EXERCISE. Starting at the line with "Task: Open the user account profile icon" and continuing through the end of the data, output each line as a row of a Markdown table with two columns, No. and Text, where No. holds the row number. Skip blank lines and leave out the pictures.

RECORDS SHOWN.
— start —
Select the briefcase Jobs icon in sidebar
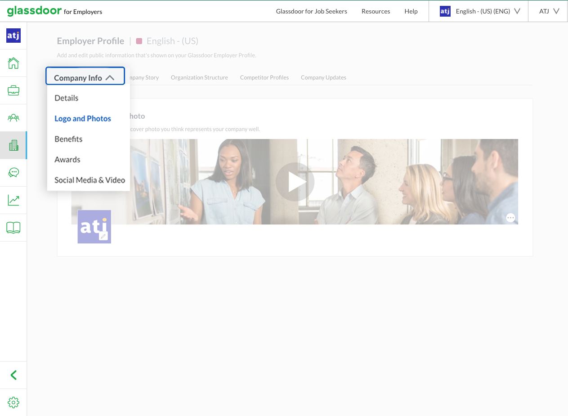Screen dimensions: 568x416 click(13, 90)
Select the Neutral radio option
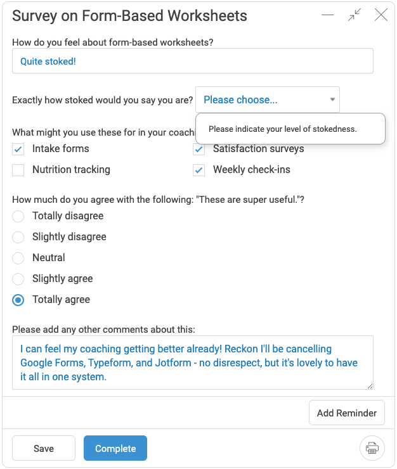Screen dimensions: 397x469 click(x=18, y=258)
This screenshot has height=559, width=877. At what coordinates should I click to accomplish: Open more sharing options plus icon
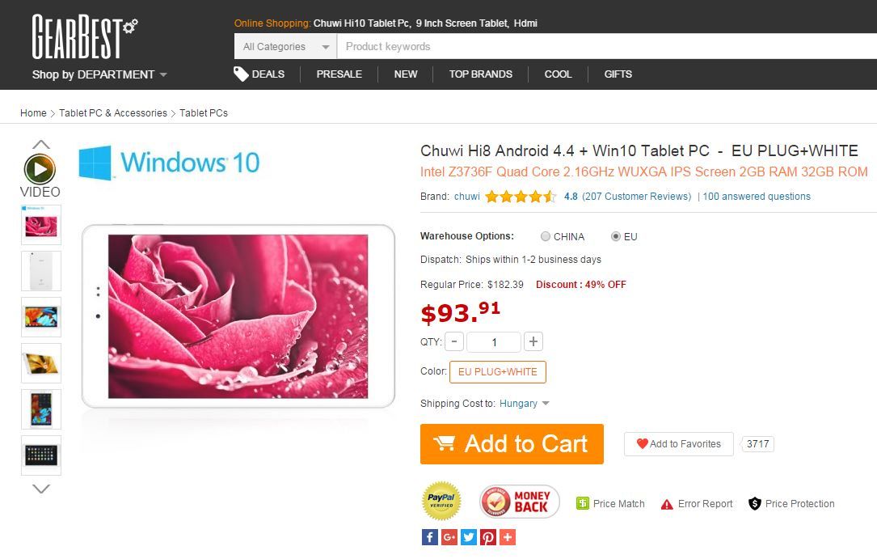pyautogui.click(x=508, y=537)
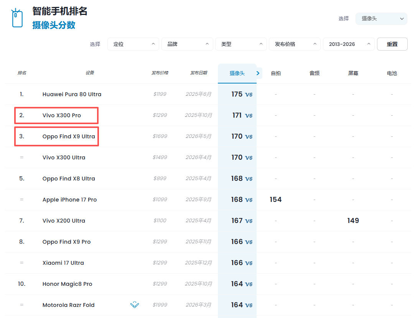This screenshot has width=415, height=318.
Task: Click the smartphone ranking logo icon
Action: click(x=17, y=18)
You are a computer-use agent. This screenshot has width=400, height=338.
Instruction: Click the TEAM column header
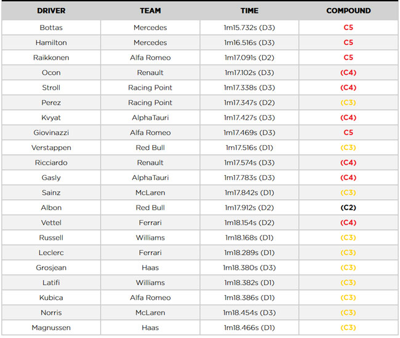point(150,10)
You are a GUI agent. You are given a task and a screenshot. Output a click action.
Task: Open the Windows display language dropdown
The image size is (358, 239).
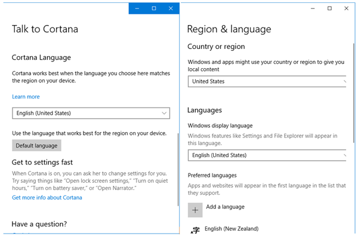point(267,155)
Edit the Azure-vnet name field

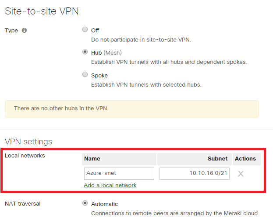click(x=119, y=174)
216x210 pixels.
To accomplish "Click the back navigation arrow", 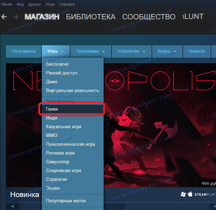I will pos(4,17).
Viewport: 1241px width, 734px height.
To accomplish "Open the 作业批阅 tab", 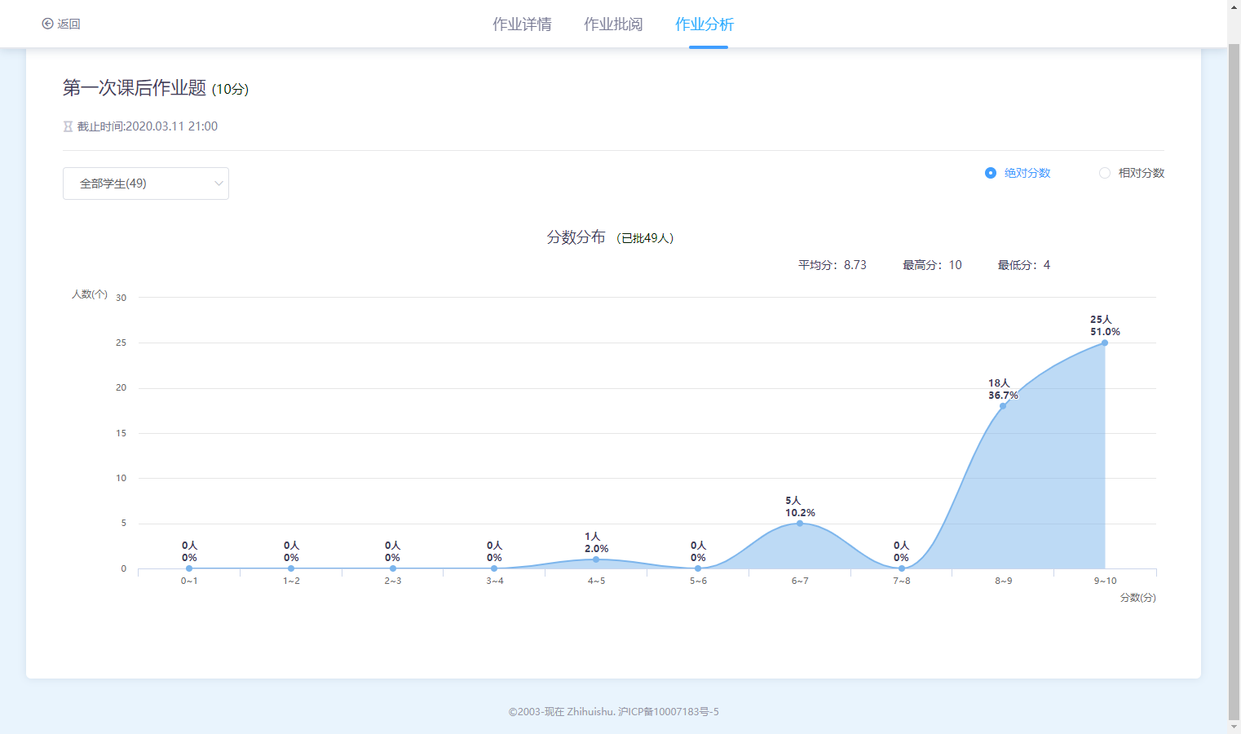I will (613, 24).
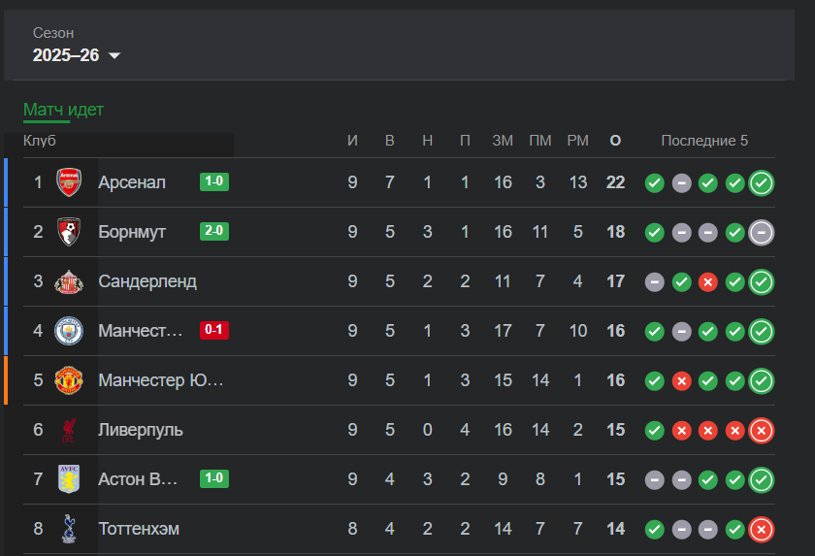Click the О points column header
815x556 pixels.
pyautogui.click(x=615, y=141)
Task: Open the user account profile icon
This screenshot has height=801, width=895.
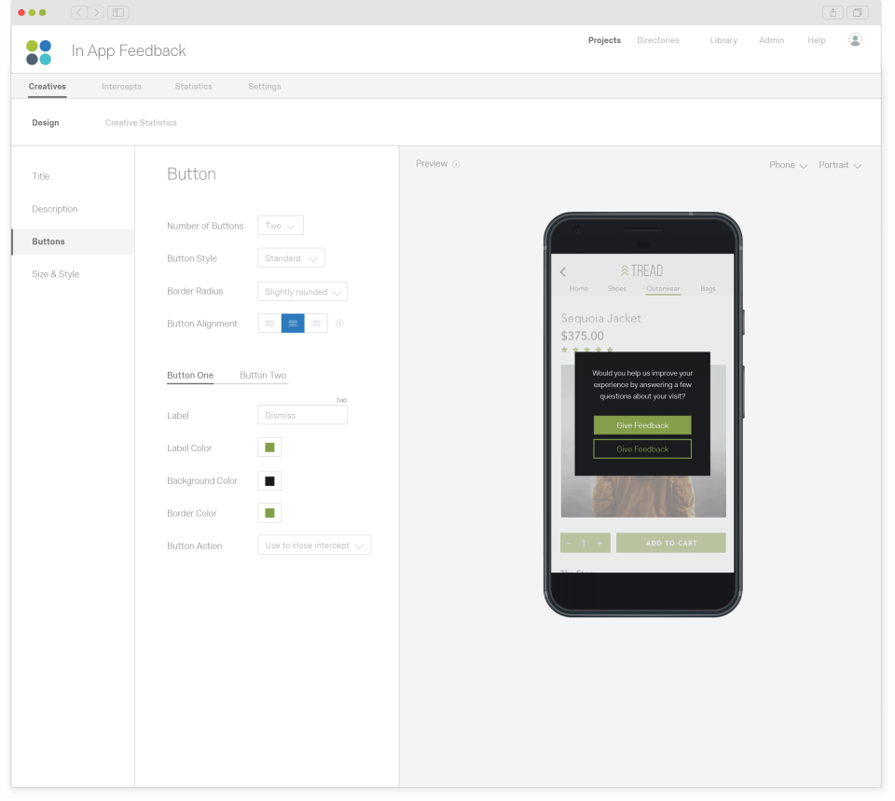Action: pos(855,39)
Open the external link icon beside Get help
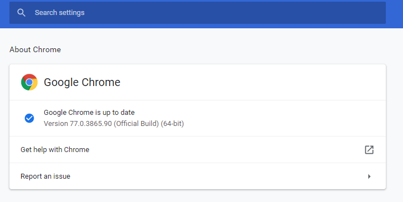Viewport: 403px width, 202px height. click(x=369, y=150)
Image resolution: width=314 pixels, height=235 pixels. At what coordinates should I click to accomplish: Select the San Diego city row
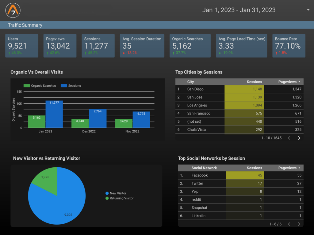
— end —
RESPONSE BELOW.
| No. | Text |
|---|---|
| 1 | Task: Open the user account profile icon |
| 2 | This screenshot has height=801, width=895. |
| 3 | Action: pos(855,39) |
| 4 | Open the external link icon beside Get help |
| 5 | Viewport: 403px width, 202px height. click(x=369, y=150) |
| 6 | Image resolution: width=314 pixels, height=235 pixels. At what coordinates should I click to accomplish: Select the San Diego city row |